*** Opening SOURCE INFORMATION ***
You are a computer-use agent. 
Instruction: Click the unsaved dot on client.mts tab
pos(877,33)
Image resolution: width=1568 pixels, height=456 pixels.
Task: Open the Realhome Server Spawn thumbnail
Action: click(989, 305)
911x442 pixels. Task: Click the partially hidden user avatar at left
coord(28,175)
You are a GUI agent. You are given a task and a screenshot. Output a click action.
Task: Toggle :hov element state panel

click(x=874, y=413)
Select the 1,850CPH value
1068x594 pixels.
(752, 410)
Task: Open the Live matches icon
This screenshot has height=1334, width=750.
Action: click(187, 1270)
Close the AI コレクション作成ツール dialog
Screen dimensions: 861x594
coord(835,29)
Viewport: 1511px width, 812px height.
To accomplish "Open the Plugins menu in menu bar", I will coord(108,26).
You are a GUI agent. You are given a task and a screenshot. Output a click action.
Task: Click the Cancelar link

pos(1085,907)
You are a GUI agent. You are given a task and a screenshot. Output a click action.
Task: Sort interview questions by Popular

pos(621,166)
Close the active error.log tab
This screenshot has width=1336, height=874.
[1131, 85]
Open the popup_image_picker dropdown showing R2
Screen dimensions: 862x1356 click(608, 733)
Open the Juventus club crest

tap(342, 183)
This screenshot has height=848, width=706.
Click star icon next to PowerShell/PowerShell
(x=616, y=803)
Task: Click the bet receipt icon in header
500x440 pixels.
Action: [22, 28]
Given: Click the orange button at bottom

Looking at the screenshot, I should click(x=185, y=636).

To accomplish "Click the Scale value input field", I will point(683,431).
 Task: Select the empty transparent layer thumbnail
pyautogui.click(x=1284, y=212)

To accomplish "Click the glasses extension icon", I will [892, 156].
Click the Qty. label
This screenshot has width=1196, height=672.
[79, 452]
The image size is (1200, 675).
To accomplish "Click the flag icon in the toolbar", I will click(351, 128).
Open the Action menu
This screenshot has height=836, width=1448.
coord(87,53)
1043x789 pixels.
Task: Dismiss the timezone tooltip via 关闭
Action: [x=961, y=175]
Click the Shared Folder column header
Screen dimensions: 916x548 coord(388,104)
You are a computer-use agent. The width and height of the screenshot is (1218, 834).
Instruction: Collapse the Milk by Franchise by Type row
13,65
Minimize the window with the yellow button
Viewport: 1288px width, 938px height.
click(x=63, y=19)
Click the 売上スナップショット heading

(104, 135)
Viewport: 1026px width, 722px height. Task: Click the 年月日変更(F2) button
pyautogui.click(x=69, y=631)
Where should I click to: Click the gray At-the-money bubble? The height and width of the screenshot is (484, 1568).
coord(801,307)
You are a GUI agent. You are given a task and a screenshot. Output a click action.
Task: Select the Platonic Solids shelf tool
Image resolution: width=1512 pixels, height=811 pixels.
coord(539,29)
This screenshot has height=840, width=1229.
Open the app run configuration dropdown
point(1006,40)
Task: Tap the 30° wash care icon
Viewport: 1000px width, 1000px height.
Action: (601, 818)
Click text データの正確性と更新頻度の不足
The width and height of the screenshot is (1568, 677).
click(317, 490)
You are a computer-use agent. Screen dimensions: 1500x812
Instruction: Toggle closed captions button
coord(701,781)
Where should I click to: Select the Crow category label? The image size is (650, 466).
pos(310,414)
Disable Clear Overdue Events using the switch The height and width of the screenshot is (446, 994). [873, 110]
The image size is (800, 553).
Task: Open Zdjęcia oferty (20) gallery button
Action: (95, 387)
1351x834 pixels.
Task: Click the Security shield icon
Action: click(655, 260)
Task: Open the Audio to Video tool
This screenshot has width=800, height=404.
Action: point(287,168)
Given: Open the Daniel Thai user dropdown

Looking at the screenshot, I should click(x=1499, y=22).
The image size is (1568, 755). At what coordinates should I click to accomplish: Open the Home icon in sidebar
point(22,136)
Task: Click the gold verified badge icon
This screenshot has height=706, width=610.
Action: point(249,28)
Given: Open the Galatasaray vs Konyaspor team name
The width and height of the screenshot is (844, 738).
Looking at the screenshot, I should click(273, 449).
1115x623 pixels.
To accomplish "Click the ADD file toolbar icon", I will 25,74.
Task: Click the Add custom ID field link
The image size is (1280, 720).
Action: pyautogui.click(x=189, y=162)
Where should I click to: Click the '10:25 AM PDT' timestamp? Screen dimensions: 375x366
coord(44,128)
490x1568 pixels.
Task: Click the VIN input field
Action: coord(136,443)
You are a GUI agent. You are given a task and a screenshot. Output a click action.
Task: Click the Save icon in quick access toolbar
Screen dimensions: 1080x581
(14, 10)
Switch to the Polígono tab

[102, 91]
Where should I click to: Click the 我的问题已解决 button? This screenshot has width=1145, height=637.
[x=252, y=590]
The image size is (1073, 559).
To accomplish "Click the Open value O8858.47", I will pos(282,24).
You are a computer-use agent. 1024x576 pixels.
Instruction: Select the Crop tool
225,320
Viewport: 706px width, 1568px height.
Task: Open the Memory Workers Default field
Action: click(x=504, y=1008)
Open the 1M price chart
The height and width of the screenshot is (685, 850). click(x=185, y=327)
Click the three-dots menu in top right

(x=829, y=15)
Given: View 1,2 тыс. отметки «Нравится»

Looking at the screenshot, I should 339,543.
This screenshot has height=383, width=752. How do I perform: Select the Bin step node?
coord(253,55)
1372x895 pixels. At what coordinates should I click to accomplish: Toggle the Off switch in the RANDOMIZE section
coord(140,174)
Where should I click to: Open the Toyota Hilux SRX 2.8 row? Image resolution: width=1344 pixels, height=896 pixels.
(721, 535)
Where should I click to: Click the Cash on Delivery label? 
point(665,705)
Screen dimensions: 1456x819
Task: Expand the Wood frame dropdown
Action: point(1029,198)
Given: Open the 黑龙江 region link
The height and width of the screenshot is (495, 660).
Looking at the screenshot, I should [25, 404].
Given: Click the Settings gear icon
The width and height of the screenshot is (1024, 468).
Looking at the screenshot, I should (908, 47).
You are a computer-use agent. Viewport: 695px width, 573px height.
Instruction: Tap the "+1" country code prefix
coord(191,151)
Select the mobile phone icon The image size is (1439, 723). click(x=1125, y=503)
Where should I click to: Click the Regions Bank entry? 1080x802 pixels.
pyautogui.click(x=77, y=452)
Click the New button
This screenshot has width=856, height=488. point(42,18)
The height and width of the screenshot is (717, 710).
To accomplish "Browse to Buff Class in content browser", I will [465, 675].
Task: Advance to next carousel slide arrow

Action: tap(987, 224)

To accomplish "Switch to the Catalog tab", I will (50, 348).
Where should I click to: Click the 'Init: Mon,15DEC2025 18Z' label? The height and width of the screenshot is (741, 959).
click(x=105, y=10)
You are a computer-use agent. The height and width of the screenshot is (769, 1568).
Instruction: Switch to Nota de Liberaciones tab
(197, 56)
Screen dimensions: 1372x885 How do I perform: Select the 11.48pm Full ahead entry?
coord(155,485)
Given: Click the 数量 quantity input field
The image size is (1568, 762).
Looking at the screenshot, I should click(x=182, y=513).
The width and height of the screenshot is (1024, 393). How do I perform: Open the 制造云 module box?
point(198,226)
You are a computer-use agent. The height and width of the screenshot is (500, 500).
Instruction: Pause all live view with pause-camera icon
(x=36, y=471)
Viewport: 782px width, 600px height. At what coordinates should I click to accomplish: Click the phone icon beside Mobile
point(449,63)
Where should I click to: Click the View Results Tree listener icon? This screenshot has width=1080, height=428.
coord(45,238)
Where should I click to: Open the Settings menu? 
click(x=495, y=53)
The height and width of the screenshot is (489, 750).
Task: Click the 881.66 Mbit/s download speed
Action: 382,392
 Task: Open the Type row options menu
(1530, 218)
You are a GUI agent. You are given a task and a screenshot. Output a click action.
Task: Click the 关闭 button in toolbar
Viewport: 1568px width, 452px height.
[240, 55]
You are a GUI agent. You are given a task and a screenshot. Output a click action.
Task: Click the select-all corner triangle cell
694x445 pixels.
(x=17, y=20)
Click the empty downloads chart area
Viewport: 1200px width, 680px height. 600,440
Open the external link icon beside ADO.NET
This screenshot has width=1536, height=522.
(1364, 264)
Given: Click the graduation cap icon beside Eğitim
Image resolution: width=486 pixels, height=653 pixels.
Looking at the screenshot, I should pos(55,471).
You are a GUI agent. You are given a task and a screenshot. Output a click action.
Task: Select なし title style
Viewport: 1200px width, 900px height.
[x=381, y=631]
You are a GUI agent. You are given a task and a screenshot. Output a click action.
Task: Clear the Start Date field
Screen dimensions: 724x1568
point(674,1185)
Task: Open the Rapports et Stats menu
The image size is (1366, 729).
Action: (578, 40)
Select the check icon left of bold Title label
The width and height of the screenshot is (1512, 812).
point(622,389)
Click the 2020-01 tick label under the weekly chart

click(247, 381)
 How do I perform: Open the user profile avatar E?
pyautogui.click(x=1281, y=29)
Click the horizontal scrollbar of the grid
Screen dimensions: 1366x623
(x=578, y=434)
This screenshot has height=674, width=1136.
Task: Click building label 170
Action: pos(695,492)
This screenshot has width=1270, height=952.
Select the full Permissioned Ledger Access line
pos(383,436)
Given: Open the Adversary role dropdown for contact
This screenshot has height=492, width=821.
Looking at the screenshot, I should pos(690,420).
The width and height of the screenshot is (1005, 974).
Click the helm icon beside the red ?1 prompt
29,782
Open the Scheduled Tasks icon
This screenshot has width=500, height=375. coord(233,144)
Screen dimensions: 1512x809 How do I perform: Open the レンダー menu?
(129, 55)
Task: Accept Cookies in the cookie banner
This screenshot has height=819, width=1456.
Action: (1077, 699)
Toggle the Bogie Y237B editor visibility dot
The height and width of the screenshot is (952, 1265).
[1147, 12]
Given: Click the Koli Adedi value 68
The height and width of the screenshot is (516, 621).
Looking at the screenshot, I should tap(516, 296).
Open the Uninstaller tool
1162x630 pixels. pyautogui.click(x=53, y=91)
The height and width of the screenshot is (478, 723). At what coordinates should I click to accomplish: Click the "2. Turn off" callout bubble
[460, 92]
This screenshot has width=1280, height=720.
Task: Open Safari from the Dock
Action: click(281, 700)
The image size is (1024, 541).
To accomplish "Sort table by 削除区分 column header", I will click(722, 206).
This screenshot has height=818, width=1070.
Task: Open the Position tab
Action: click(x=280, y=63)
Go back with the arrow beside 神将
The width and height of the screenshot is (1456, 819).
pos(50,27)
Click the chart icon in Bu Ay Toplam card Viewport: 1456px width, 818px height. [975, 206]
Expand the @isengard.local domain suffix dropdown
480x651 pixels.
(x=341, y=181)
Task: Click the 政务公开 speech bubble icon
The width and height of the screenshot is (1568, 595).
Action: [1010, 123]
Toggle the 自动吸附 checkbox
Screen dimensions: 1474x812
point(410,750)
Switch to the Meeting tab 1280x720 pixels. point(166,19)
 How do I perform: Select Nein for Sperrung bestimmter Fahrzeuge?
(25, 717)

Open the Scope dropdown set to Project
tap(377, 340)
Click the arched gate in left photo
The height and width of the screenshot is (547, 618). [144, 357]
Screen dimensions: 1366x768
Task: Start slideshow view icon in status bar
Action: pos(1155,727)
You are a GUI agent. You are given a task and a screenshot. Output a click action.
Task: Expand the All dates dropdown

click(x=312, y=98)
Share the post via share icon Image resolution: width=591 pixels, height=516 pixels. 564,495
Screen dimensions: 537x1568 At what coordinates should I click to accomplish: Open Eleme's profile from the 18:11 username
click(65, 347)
*** Closing SOURCE INFORMATION ***
Out of the entries above, write out only the lines between the line holding "Viewport: 782px width, 600px" and the line holding "Task: Open the Rapports et Stats menu", inclusive, each exactly as given.

Viewport: 782px width, 600px height. At what coordinates should I click to accomplish: Click the phone icon beside Mobile
point(449,63)
Where should I click to: Click the View Results Tree listener icon? This screenshot has width=1080, height=428.
coord(45,238)
Where should I click to: Open the Settings menu? 
click(x=495, y=53)
The height and width of the screenshot is (489, 750).
Task: Click the 881.66 Mbit/s download speed
Action: 382,392
 Task: Open the Type row options menu
(1530, 218)
You are a GUI agent. You are given a task and a screenshot. Output a click action.
Task: Click the 关闭 button in toolbar
Viewport: 1568px width, 452px height.
[240, 55]
You are a GUI agent. You are given a task and a screenshot. Output a click action.
Task: Click the select-all corner triangle cell
694x445 pixels.
(x=17, y=20)
Click the empty downloads chart area
Viewport: 1200px width, 680px height. 600,440
Open the external link icon beside ADO.NET
This screenshot has width=1536, height=522.
(1364, 264)
Given: Click the graduation cap icon beside Eğitim
Image resolution: width=486 pixels, height=653 pixels.
Looking at the screenshot, I should pos(55,471).
You are a GUI agent. You are given a task and a screenshot. Output a click action.
Task: Select なし title style
Viewport: 1200px width, 900px height.
[x=381, y=631]
You are a GUI agent. You are given a task and a screenshot. Output a click action.
Task: Clear the Start Date field
Screen dimensions: 724x1568
point(674,1185)
Task: Open the Rapports et Stats menu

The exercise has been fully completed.